不登校経験者や発達障がいを持つ生徒の受け入れをこの柔軟な仕組みを活用して、積極的に行っている学校もあります。職業教育の一方で、支援が必要な生徒のための教育も行っています。
●「大学入学資格付与指定校」で進学もOK
高等専修学校には、1年制から5年制まで、学科によっていろいろなコースがあります。
3年制以上の学校のうち、文部科学大臣が一定の要件を満たしていると認めた指定校の修了者は、大学や専門学校進学にあたって高校卒業者と同等以上の学力があったと認められています。この指定校のことを「大学入学資格付与指定校」と呼び、大学や専門学校への受験ができます。

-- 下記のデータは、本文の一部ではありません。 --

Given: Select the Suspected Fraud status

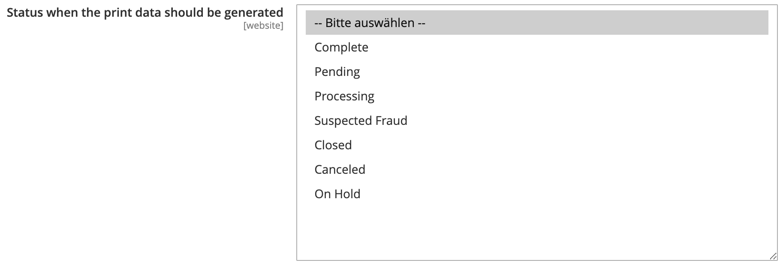Looking at the screenshot, I should click(x=361, y=121).
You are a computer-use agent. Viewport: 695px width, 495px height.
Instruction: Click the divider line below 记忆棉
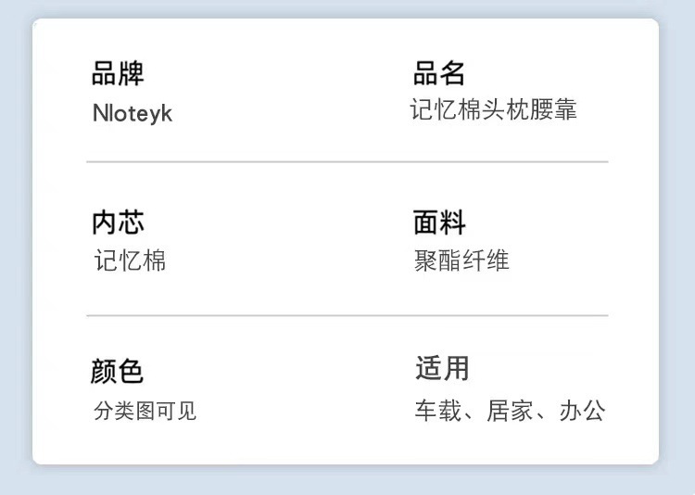point(348,315)

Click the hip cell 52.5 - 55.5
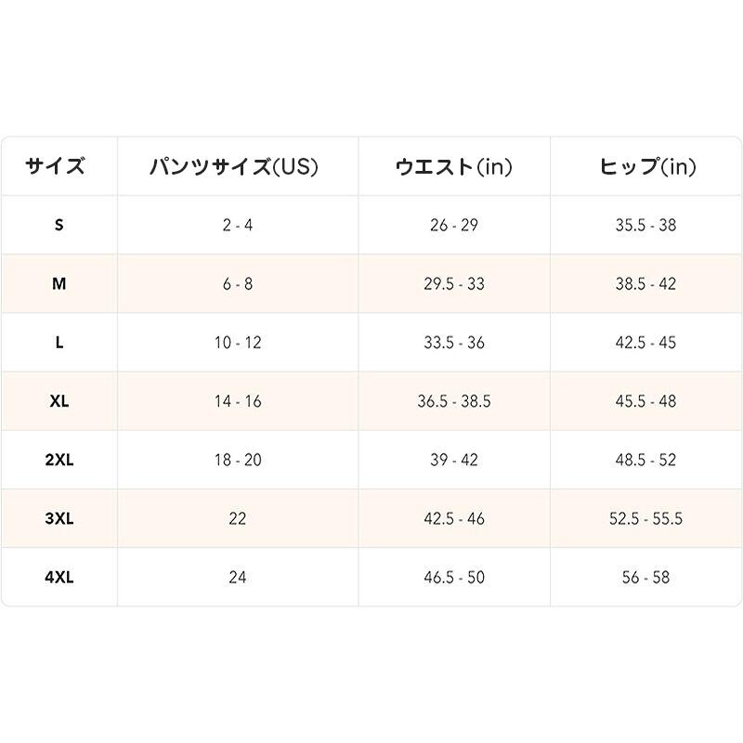point(646,518)
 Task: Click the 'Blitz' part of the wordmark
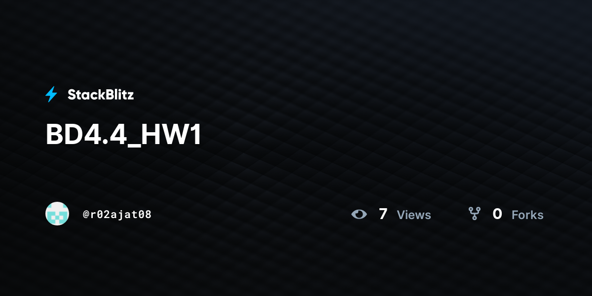[118, 95]
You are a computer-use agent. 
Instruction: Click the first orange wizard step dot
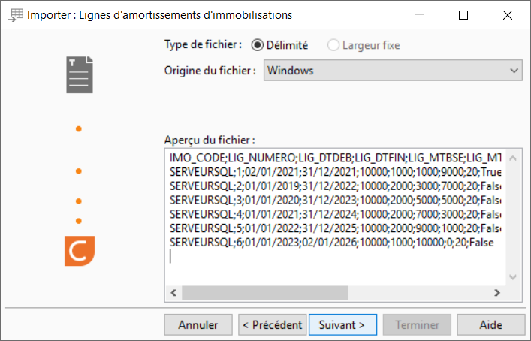coord(79,128)
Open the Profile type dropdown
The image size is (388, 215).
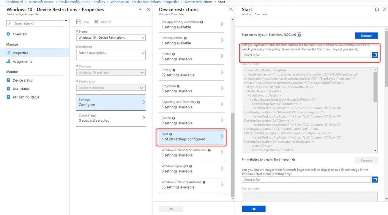coord(142,87)
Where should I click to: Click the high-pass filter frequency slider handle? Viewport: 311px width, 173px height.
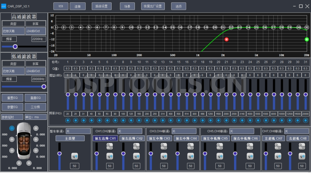click(x=15, y=47)
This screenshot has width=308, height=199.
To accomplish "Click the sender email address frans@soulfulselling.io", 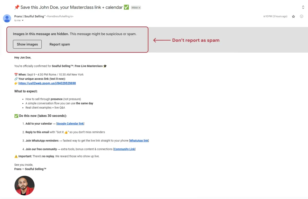I will [60, 16].
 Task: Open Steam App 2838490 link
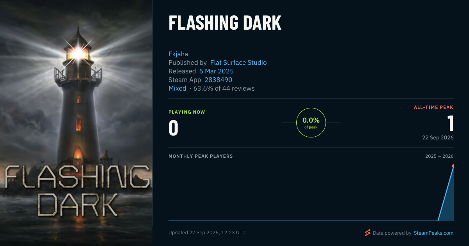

この指定校では、高校普通科目も週に4コマ以上は行われ、専門分野を深く学びながら大学や専門学校への進学にもそなえられるようになっています。
また、技能連携を通信制高校などと結んでいる学校なら、生徒は卒業時に高等専修学校卒業と高校卒業の両方の資格が取得できます。就職を希望する場合は、高卒求人からも選べます。
ときどき、「高等専門学校」と混同する方もいるのですが、こちらは5年制の工業または商船に関する学科を置いた学校で異なります。